* _The tasks_:
1. From the forum thread about Shield Plus magazines, reproduce word for word the part starting at "## paratrooper (Feb" and ending at "just a bit.".
2. In the forum thread about Shield Plus magazines, on what date did Shipwreck order the 15-round mags?

* _Passage given_:
** start **

# Got my 15 round Shield Plus mags in today :)



## Shipwreck (Jan 26, 2006)

Fed Ex dropped off my two 15 round Shield Plus mags... The 15 rounders just came out 

Surprised me on a Sunday.

Woohoo 

Now I have 16 Shield Plus mags for the two Shield Plus models I have 

I ordered them from here: S&W EQUALIZER/SHIELD PLUS 9MM 15RD MAG

I had never ordered from them before, and they are a bit slow. I ordered them on 12-3-22. But, they did come


----------



## Cypher (May 17, 2017)

I've not been tempted by any of the new guns that are coming out in the last couple years _EXCEPT_ the Shield Plus


----------



## Shipwreck (Jan 26, 2006)

Cypher said:


> I've not been tempted by any of the new guns that are coming out in the last couple years _EXCEPT_ the Shield Plus


I've made many past posts about the Shield Plus on this forum - especially the Performance Center 4" version. The platform is really awesome.


----------



## paratrooper (Feb 1, 2012)

No plans on buying *any* new firearm from this point on. I have what I have and I'm pleased. If anything, I might be culling the herd just a bit.


----------

** end **

* _Stored data_:
** start **

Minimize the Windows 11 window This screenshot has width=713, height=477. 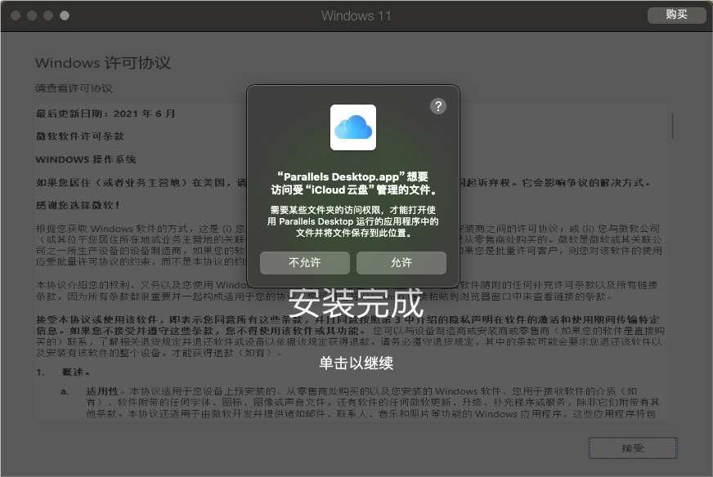pos(32,16)
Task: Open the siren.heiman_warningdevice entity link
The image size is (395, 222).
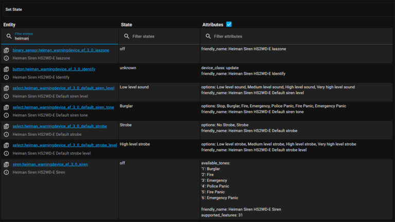Action: [50, 164]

** end **

* _Answers to the tasks_:
1.
## paratrooper (Feb 1, 2012)

No plans on buying *any* new firearm from this point on. I have what I have and I'm pleased. If anything, I might be culling the herd just a bit.

2. 12-3-22